# WORK TO COMPLETE
Consider the listing below. Extract exactly the lines from the line containing "[13. Pausaer Trabantrennen von Steffen Hufsky_6]" to the line containing "Haftungsausschluss (Disclaimer) (42, 2291)", both included.

-- DATA TO PROCESS follows --

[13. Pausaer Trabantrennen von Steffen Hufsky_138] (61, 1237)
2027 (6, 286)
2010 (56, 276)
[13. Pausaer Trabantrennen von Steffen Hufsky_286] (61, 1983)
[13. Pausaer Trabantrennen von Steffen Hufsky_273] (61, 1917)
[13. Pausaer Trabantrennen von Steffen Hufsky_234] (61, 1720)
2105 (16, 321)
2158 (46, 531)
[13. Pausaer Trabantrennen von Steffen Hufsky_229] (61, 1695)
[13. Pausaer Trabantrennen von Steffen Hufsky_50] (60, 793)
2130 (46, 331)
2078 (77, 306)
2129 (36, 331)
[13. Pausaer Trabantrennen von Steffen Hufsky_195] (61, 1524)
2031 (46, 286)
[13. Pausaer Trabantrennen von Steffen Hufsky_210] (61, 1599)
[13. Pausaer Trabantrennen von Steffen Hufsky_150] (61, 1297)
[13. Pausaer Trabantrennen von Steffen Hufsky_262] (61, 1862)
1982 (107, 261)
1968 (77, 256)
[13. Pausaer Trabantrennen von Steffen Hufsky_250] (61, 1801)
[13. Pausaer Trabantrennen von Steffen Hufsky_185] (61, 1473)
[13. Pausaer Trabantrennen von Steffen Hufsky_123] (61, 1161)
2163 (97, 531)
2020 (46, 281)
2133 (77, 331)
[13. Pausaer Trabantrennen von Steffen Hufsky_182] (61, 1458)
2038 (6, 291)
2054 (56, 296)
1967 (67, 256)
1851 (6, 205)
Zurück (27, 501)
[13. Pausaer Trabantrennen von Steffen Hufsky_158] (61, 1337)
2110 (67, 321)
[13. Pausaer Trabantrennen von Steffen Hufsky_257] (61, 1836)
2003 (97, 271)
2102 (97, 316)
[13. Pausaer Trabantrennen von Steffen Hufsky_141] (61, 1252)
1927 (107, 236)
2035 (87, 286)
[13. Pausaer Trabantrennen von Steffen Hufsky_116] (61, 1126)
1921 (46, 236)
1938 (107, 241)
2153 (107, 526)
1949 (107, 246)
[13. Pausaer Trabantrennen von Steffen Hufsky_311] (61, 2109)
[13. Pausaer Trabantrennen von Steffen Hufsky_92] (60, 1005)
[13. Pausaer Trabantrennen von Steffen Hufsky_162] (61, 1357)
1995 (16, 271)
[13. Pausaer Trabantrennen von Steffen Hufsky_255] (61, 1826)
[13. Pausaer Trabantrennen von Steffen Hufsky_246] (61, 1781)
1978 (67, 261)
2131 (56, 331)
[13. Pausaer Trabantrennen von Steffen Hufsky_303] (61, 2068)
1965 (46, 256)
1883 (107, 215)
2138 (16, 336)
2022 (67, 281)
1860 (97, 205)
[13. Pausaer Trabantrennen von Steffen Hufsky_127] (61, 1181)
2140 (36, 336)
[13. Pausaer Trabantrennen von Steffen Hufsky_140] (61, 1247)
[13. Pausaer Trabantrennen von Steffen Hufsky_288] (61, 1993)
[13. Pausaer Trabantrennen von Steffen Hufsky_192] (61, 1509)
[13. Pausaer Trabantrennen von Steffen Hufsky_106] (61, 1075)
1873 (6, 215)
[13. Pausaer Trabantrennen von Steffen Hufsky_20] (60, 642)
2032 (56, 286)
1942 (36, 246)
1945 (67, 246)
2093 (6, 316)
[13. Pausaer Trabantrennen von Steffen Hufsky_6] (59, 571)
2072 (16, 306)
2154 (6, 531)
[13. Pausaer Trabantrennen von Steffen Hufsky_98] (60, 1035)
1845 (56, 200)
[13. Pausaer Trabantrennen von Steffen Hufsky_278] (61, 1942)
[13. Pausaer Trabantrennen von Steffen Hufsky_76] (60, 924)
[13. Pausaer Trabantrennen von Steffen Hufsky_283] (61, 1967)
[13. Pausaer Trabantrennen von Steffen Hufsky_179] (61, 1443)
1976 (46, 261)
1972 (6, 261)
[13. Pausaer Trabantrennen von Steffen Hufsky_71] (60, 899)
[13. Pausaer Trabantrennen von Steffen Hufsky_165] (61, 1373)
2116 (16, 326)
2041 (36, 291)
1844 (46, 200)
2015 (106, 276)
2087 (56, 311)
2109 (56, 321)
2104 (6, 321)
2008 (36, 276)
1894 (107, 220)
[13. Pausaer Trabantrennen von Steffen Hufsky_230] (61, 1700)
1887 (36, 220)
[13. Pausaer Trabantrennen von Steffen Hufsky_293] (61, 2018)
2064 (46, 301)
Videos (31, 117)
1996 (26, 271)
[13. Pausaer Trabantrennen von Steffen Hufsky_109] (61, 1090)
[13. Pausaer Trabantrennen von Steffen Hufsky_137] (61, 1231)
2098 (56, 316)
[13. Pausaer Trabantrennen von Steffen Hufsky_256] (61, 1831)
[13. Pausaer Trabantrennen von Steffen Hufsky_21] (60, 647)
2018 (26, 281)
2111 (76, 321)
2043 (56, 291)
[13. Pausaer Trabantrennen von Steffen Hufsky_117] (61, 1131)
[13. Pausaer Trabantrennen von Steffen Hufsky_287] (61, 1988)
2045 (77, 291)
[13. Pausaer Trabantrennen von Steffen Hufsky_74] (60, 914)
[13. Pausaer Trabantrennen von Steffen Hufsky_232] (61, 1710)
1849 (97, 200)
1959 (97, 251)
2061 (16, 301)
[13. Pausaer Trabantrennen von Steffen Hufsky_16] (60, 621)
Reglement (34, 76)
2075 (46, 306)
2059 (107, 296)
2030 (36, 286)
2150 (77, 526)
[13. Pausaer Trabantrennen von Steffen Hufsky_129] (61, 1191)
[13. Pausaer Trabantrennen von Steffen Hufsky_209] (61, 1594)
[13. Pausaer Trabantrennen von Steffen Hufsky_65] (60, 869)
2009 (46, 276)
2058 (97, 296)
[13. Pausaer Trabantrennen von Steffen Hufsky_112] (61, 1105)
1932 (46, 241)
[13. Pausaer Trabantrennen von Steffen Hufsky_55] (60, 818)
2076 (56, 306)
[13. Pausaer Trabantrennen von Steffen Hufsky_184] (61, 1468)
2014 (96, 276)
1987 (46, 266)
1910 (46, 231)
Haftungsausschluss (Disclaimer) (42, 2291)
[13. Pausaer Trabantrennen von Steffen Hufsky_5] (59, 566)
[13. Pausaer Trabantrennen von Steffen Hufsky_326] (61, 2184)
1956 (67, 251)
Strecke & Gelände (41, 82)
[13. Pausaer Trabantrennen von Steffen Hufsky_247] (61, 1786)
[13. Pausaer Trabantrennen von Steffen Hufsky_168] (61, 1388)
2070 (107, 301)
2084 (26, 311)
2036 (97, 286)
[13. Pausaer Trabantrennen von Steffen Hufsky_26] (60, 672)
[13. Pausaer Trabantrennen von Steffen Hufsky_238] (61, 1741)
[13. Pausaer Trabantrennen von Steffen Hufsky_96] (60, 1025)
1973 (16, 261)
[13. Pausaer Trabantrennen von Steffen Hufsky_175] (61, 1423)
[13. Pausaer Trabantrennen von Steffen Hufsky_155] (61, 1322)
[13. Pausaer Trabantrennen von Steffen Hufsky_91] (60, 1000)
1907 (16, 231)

-- DATA TO PROCESS concluded --

# OUTPUT OF THE TASK
[13. Pausaer Trabantrennen von Steffen Hufsky_6] (59, 571)
2072 (16, 306)
2154 (6, 531)
[13. Pausaer Trabantrennen von Steffen Hufsky_98] (60, 1035)
1845 (56, 200)
[13. Pausaer Trabantrennen von Steffen Hufsky_278] (61, 1942)
[13. Pausaer Trabantrennen von Steffen Hufsky_76] (60, 924)
[13. Pausaer Trabantrennen von Steffen Hufsky_283] (61, 1967)
[13. Pausaer Trabantrennen von Steffen Hufsky_179] (61, 1443)
1976 (46, 261)
1972 (6, 261)
[13. Pausaer Trabantrennen von Steffen Hufsky_71] (60, 899)
[13. Pausaer Trabantrennen von Steffen Hufsky_165] (61, 1373)
2116 (16, 326)
2041 (36, 291)
1844 (46, 200)
2015 (106, 276)
2087 (56, 311)
2109 (56, 321)
2104 (6, 321)
2008 (36, 276)
1894 (107, 220)
[13. Pausaer Trabantrennen von Steffen Hufsky_230] (61, 1700)
1887 (36, 220)
[13. Pausaer Trabantrennen von Steffen Hufsky_293] (61, 2018)
2064 (46, 301)
Videos (31, 117)
1996 (26, 271)
[13. Pausaer Trabantrennen von Steffen Hufsky_109] (61, 1090)
[13. Pausaer Trabantrennen von Steffen Hufsky_137] (61, 1231)
2098 (56, 316)
[13. Pausaer Trabantrennen von Steffen Hufsky_256] (61, 1831)
[13. Pausaer Trabantrennen von Steffen Hufsky_21] (60, 647)
2018 (26, 281)
2111 (76, 321)
2043 (56, 291)
[13. Pausaer Trabantrennen von Steffen Hufsky_117] (61, 1131)
[13. Pausaer Trabantrennen von Steffen Hufsky_287] (61, 1988)
2045 (77, 291)
[13. Pausaer Trabantrennen von Steffen Hufsky_74] (60, 914)
[13. Pausaer Trabantrennen von Steffen Hufsky_232] (61, 1710)
1849 (97, 200)
1959 (97, 251)
2061 (16, 301)
[13. Pausaer Trabantrennen von Steffen Hufsky_16] (60, 621)
Reglement (34, 76)
2075 (46, 306)
2059 (107, 296)
2030 (36, 286)
2150 (77, 526)
[13. Pausaer Trabantrennen von Steffen Hufsky_129] (61, 1191)
[13. Pausaer Trabantrennen von Steffen Hufsky_209] (61, 1594)
[13. Pausaer Trabantrennen von Steffen Hufsky_65] (60, 869)
2009 (46, 276)
2058 (97, 296)
[13. Pausaer Trabantrennen von Steffen Hufsky_112] (61, 1105)
1932 (46, 241)
[13. Pausaer Trabantrennen von Steffen Hufsky_55] (60, 818)
2076 (56, 306)
[13. Pausaer Trabantrennen von Steffen Hufsky_184] (61, 1468)
2014 (96, 276)
1987 (46, 266)
1910 (46, 231)
Haftungsausschluss (Disclaimer) (42, 2291)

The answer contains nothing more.